Chronic pain is a significant global health problem. In the 2012 National Health Interview Survey in United States, 25 million adults reported daily chronic pain and 23 million more complained of severe pain [1]. Similarly, 19% of adult Europeans reported chronic pain of moderate to severe intensity, seriously compromising quality of life [2]. In addition, a recent study documented that the annual cost of chronic pain is more than the yearly costs for heart disease, cancer, and diabetes [3]. Taken together, chronic pain is a major health care problem worldwide, that needs to be taken more seriously.

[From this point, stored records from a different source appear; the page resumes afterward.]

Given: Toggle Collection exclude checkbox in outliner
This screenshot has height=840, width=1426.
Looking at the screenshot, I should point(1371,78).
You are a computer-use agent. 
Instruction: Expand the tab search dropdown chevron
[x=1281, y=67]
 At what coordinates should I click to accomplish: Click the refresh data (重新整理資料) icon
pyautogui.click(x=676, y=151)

Chronic pain has been recognized as pain that persists beyond the period of the normal healing process and was defined as persistent or recurrent pain lasting longer than 3 months [4]. Chronic pain can arise from various causes, including tissue or nerve damage, inflammation, and ongoing illness, but there may also be no any obvious cause. This is the reason why chronic pain can be very hard to treat and can have negative impacts on the patient's daily activities and quality of life.

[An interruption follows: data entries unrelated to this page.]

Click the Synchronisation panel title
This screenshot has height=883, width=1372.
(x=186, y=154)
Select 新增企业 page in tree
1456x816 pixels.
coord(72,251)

In many preclinical and clinical studies, it is well known that an immune system is closely linked to the development and maintenance of various chronic pain conditions, such as rheumatic arthritis, osteoarthritis, fibromyalgia, and complex regional pain syndrome [5]. In response to tissue damage or nerve injury, mast cells or macrophages are activated and neutrophils or natural killer (NK) cells are recruited to the site of injury. Immune cells initiate the sensitization of peripheral nociceptors by release of inflammatory cytokines or other mediators. In addition, microglia or astrocytes also make an integrated network with the neurons and immune cells that coordinate immune responses and modulate the excitability of pain pathways [6]. In a recent study, Massart et al. [7] demonstrated that chronic pain can change the deoxyribonucleic acid (DNA) in the brain and immune system, showing a positive correlation between the changes of DNA methylation and persistent pain in both the prefrontal cortex and peripheral T cells of rats.

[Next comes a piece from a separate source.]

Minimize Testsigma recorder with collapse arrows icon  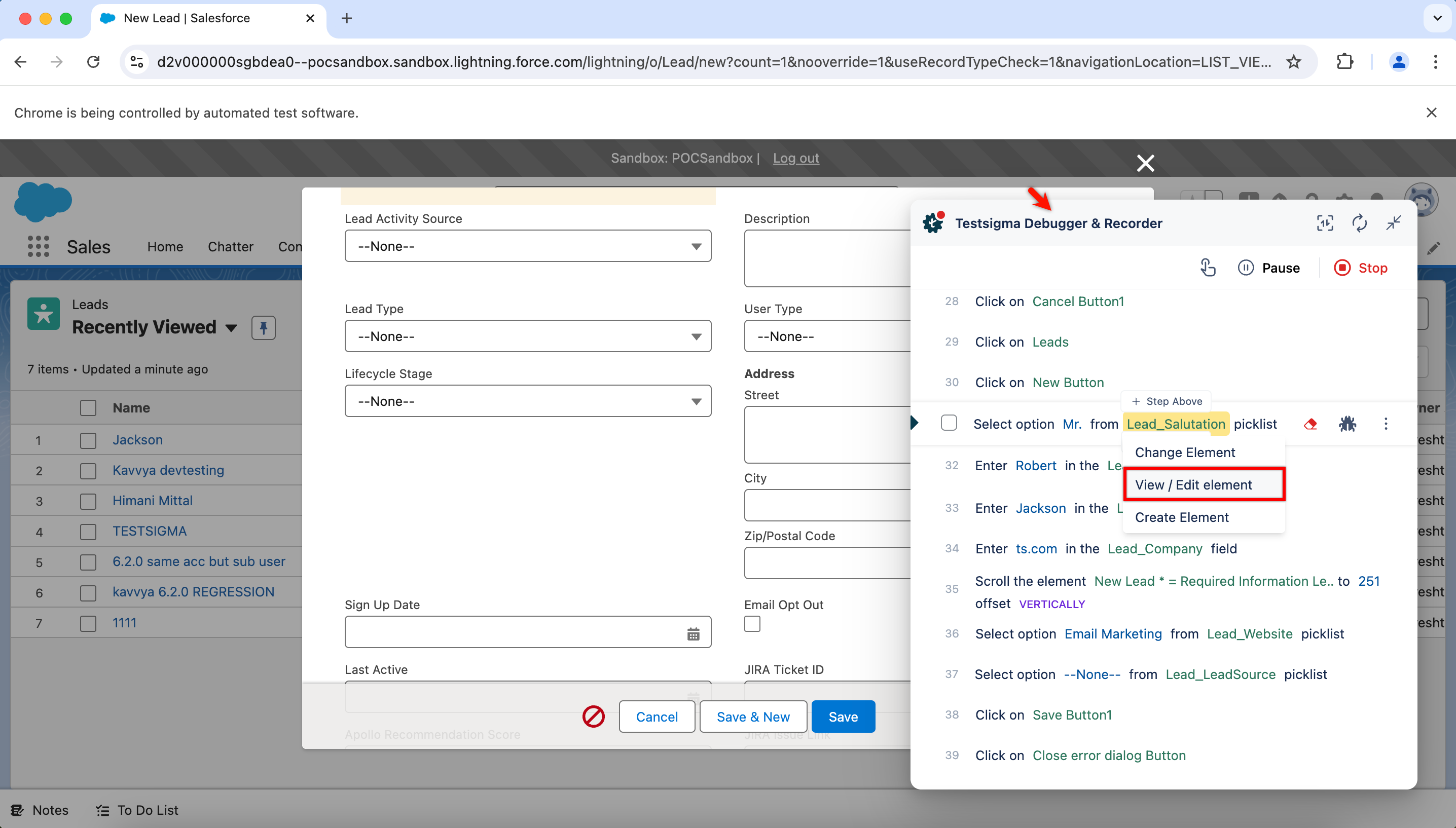pos(1394,223)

In this issue of the Korean Journal of Pain, Yoon et al. [8] investigated the changes on NK cell cytotoxic activity and the subset population of NK cells in the peripheral blood of patients with chronic pain. In this study, the cytotoxic activity of NK cells in patients with chronic pain was not different from that in normal patients. This finding is in agreement with those of previous studies with chronic low back pain, fibromyalgia, and complex regional pain syndrome, in which the percentage of NK cells did not differ between chronic pain conditions and controls [91011]. These results showed that it is not easy for findings from preclinical studies to be translated into clinical practice.
The immune system has a critical role in pain transmission and modulation. In addition, chronic pain can also affect the innate immune system. Based on insight into the role of interaction between the immune system and pain modulation, further studies should be focused on finding potential candidates for blood-based pain biomarkers.